Content starts

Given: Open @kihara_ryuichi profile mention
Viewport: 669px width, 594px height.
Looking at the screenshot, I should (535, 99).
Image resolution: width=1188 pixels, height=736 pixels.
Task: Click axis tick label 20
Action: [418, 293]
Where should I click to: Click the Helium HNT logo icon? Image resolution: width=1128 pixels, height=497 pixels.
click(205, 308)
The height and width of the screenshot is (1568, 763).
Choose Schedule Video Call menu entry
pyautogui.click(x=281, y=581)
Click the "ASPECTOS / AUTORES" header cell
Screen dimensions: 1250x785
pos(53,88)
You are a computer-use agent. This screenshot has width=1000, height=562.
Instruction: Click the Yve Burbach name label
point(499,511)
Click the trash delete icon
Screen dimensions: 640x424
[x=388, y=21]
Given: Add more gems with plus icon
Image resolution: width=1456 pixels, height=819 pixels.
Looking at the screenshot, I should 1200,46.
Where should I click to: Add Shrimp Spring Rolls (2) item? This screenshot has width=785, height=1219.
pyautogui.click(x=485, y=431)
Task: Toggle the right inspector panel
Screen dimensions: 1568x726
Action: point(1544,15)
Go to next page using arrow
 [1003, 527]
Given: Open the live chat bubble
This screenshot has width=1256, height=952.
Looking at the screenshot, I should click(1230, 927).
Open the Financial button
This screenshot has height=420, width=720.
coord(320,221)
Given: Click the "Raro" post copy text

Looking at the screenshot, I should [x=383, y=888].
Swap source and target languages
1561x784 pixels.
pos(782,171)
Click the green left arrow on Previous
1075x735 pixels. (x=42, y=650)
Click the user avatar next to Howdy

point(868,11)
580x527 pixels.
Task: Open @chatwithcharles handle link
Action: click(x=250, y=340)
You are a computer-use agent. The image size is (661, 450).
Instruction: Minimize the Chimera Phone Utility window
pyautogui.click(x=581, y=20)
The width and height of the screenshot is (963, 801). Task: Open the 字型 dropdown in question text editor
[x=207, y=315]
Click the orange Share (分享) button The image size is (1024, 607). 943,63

Content ends

### Directions
Output all records verbatim.

### Solution for this task
Given: Open @kihara_ryuichi profile mention
Viewport: 669px width, 594px height.
Looking at the screenshot, I should (535, 99).
Image resolution: width=1188 pixels, height=736 pixels.
Task: Click axis tick label 20
Action: [418, 293]
Where should I click to: Click the Helium HNT logo icon? Image resolution: width=1128 pixels, height=497 pixels.
click(205, 308)
The height and width of the screenshot is (1568, 763).
Choose Schedule Video Call menu entry
pyautogui.click(x=281, y=581)
Click the "ASPECTOS / AUTORES" header cell
Screen dimensions: 1250x785
pos(53,88)
You are a computer-use agent. This screenshot has width=1000, height=562.
Instruction: Click the Yve Burbach name label
point(499,511)
Click the trash delete icon
Screen dimensions: 640x424
[x=388, y=21]
Given: Add more gems with plus icon
Image resolution: width=1456 pixels, height=819 pixels.
Looking at the screenshot, I should 1200,46.
Where should I click to: Add Shrimp Spring Rolls (2) item? This screenshot has width=785, height=1219.
pyautogui.click(x=485, y=431)
Task: Toggle the right inspector panel
Screen dimensions: 1568x726
Action: point(1544,15)
Go to next page using arrow
 [1003, 527]
Given: Open the live chat bubble
This screenshot has width=1256, height=952.
Looking at the screenshot, I should click(1230, 927).
Open the Financial button
This screenshot has height=420, width=720.
coord(320,221)
Given: Click the "Raro" post copy text

Looking at the screenshot, I should [x=383, y=888].
Swap source and target languages
1561x784 pixels.
pos(782,171)
Click the green left arrow on Previous
1075x735 pixels. (x=42, y=650)
Click the user avatar next to Howdy

point(868,11)
580x527 pixels.
Task: Open @chatwithcharles handle link
Action: click(x=250, y=340)
You are a computer-use agent. The image size is (661, 450).
Instruction: Minimize the Chimera Phone Utility window
pyautogui.click(x=581, y=20)
The width and height of the screenshot is (963, 801). Task: Open the 字型 dropdown in question text editor
[x=207, y=315]
Click the orange Share (分享) button The image size is (1024, 607). 943,63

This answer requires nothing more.